US 11,727,527 B2
Programmable coarse grained and sparse matrix compute hardware with advanced scheduling
Eriko Nurvitadhi, Hillsoboro, OR (US); Balaji Vembu, Folsom, CA (US); Nicolas C. Galoppo Von Borries, Portland, OR (US); Rajkishore Barik, Santa Clara, CA (US); Tsung-Han Lin, Campbell, CA (US); Kamal Sinha, Rancho Cordova, CA (US); Nadathur Rajagopalan Satish, Santa Clara, CA (US); Jeremy Bottleson, Rancho Cordova, CA (US); Farshad Akhbari, Chandler, AZ (US); Altug Koker, El Dorado Hills, CA (US); Narayan Srinivasa, Portland, OR (US); Dukhwan Kim, San Jose, CA (US); Sara S. Baghsorkhi, San Jose, CA (US); Justin E. Gottschlich, Santa Clara, CA (US); Feng Chen, Shanghai (CN); Elmoustapha Ould-Ahmed-Vall, Chandler, AZ (US); Kevin Nealis, San Jose, CA (US); Xiaoming Chen, Shanghai (CN); and Anbang Yao, Beijing (CN)
Assigned to Intel Corporation, Santa Clara, CA (US)
Filed by Intel Corporation, Santa Clara, CA (US)
Filed on Dec. 3, 2021, as Appl. No. 17/541,413.
Application 17/541,413 is a continuation of application No. 16/928,353, filed on Jul. 14, 2020, granted, now 11,210,760.
Application 16/928,353 is a continuation of application No. 16/197,783, filed on Nov. 21, 2018, granted, now 10,769,748, issued on Sep. 8, 2020.
Application 16/197,783 is a continuation of application No. 15/581,182, filed on Apr. 28, 2017, granted, now 10,186,011, issued on Jan. 22, 2019.
Prior Publication US 2022/0164916 A1, May 26, 2022
Int. Cl. G06T 1/20 (2006.01); G06N 3/063 (2023.01); G06F 9/38 (2018.01); G06F 9/30 (2018.01); G06N 3/084 (2023.01); G06N 3/044 (2023.01); G06N 3/045 (2023.01); G06N 3/04 (2023.01); G06N 3/08 (2023.01)

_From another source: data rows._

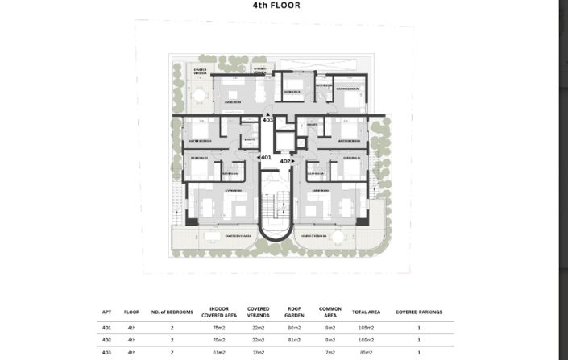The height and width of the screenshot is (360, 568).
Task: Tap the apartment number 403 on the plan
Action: coord(268,120)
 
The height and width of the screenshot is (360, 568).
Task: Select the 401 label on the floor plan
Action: coord(264,158)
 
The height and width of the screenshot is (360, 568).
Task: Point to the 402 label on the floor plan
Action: coord(285,161)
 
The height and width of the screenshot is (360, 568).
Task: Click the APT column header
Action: coord(106,312)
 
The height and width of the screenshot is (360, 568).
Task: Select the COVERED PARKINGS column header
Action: coord(418,312)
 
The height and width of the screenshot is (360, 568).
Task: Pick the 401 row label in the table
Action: coord(106,329)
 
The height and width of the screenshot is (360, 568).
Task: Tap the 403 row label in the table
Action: coord(106,352)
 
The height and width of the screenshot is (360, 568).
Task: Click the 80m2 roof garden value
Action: coord(294,329)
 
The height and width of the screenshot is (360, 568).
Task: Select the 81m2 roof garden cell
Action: coord(294,341)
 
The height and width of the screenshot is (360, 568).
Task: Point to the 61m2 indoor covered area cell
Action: coord(218,352)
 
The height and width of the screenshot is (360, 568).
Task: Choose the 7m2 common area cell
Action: coord(329,352)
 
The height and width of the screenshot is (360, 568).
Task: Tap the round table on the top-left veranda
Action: coord(198,96)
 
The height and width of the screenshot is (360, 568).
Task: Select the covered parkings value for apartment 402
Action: coord(418,341)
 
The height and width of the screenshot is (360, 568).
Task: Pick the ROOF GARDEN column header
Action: coord(294,312)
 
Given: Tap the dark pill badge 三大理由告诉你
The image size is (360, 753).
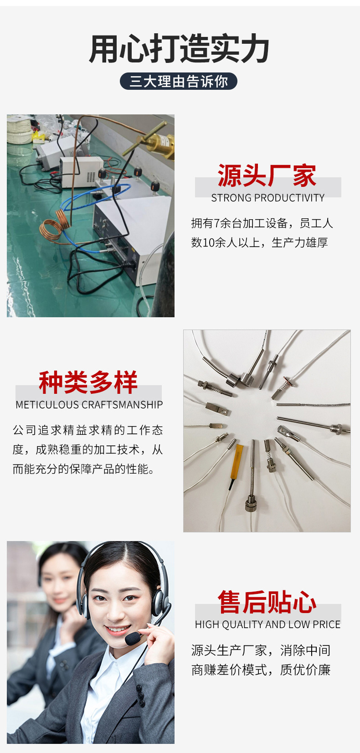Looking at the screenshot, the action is tap(179, 81).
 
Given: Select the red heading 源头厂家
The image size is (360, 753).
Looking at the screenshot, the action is tap(267, 175).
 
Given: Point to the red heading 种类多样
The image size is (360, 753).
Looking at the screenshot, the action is tap(88, 382).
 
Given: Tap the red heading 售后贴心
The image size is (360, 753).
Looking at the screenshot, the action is tap(267, 602).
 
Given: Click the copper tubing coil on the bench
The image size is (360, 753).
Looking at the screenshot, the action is tap(55, 224).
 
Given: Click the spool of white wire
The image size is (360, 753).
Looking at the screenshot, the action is tap(18, 130).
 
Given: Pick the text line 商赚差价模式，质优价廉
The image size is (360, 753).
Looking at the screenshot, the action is tap(261, 670).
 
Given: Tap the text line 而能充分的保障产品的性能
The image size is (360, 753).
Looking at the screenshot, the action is tap(84, 469).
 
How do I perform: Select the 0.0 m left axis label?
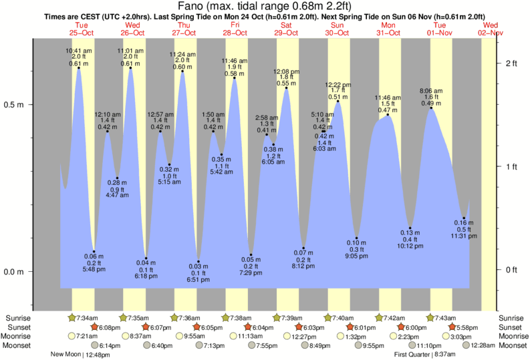click(x=15, y=272)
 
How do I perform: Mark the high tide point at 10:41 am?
click(x=79, y=67)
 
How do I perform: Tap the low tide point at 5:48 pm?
click(x=94, y=252)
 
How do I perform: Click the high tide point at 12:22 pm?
click(x=338, y=101)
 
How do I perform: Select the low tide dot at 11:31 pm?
click(x=464, y=218)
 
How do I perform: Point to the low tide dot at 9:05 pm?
click(x=357, y=238)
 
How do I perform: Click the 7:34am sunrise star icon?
click(x=72, y=318)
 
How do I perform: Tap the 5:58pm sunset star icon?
click(x=452, y=327)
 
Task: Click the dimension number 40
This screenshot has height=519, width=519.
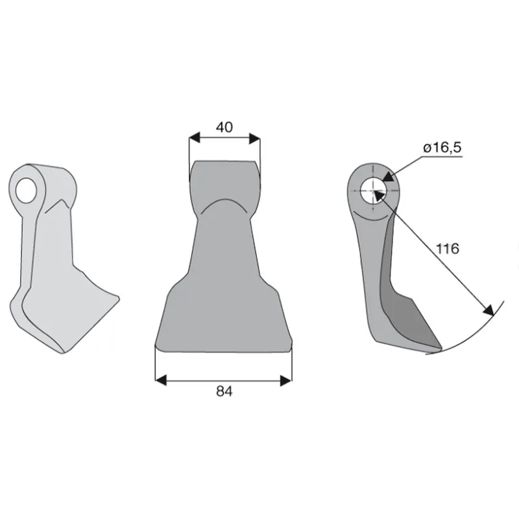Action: (224, 127)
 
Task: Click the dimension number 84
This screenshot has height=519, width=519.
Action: (224, 391)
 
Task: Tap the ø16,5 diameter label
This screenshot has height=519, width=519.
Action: (442, 148)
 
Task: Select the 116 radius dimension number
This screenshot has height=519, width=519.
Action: (448, 248)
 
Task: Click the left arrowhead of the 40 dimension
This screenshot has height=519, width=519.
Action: (195, 138)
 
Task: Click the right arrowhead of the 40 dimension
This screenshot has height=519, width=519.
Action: (254, 138)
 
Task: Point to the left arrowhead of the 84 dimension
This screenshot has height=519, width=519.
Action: (160, 381)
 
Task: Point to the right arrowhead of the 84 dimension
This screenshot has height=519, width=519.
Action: (286, 381)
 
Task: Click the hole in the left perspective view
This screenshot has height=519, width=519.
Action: (25, 190)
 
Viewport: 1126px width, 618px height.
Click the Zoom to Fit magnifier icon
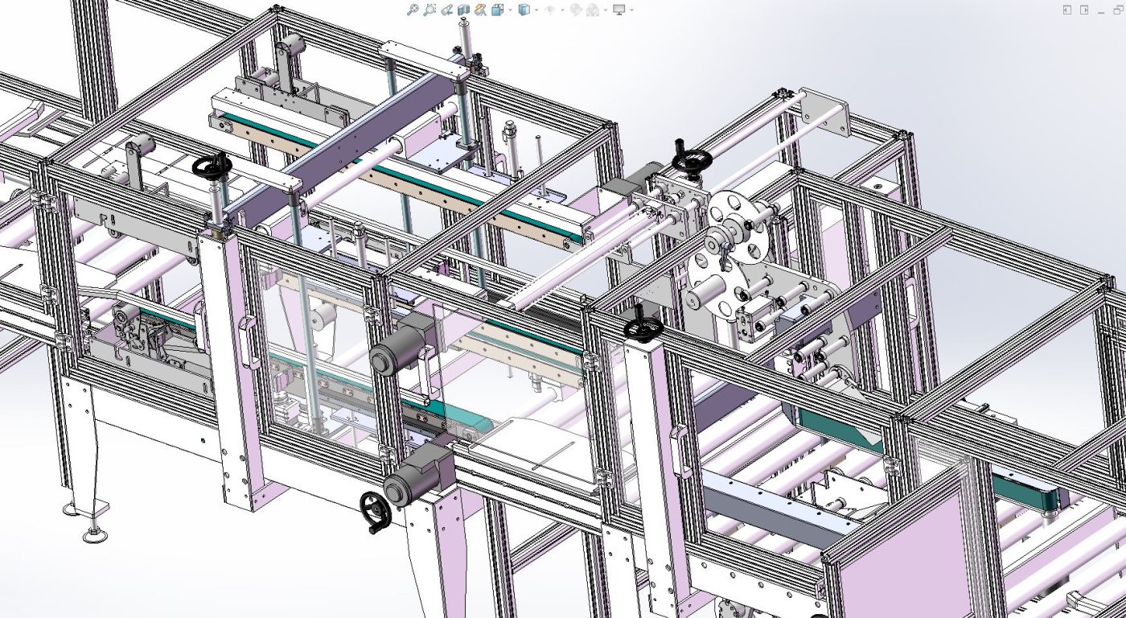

CPC G06T 1/20 (2013.01) [G06F 9/3001 (2013.01); G06F 9/3017 (2013.01); G06F 9/3851 (2013.01); G06F 9/3887 (2013.01); G06F 9/3895 (2013.01); G06N 3/04 (2013.01); G06N 3/044 (2023.01); G06N 3/045 (2023.01); G06N 3/063 (2013.01); G06N 3/08 (2013.01); G06N 3/084 (2013.01)] 20 Claims
OG exemplary drawing
 
1. A compute apparatus to perform compute operations, the compute apparatus comprising:
a decode unit to decode a single instruction into a decoded instruction, the decoded instruction to cause the compute apparatus to perform a complex compute operation including multiple pipeline commands;
a micro-controller to execute firmware instructions, the firmware instructions to enable a parameter analyzer to determine a type of complex compute operation to perform for the single instruction; and
a scheduler controller to schedule the multiple pipeline commands for the complex compute operation to one or more of multiple types of compute units, wherein the multiple types of compute units include a first sparse compute unit configured for input at a first level of sparsity and a second sparse compute unit configured for input at a second level of sparsity that is higher than the first level of sparsity.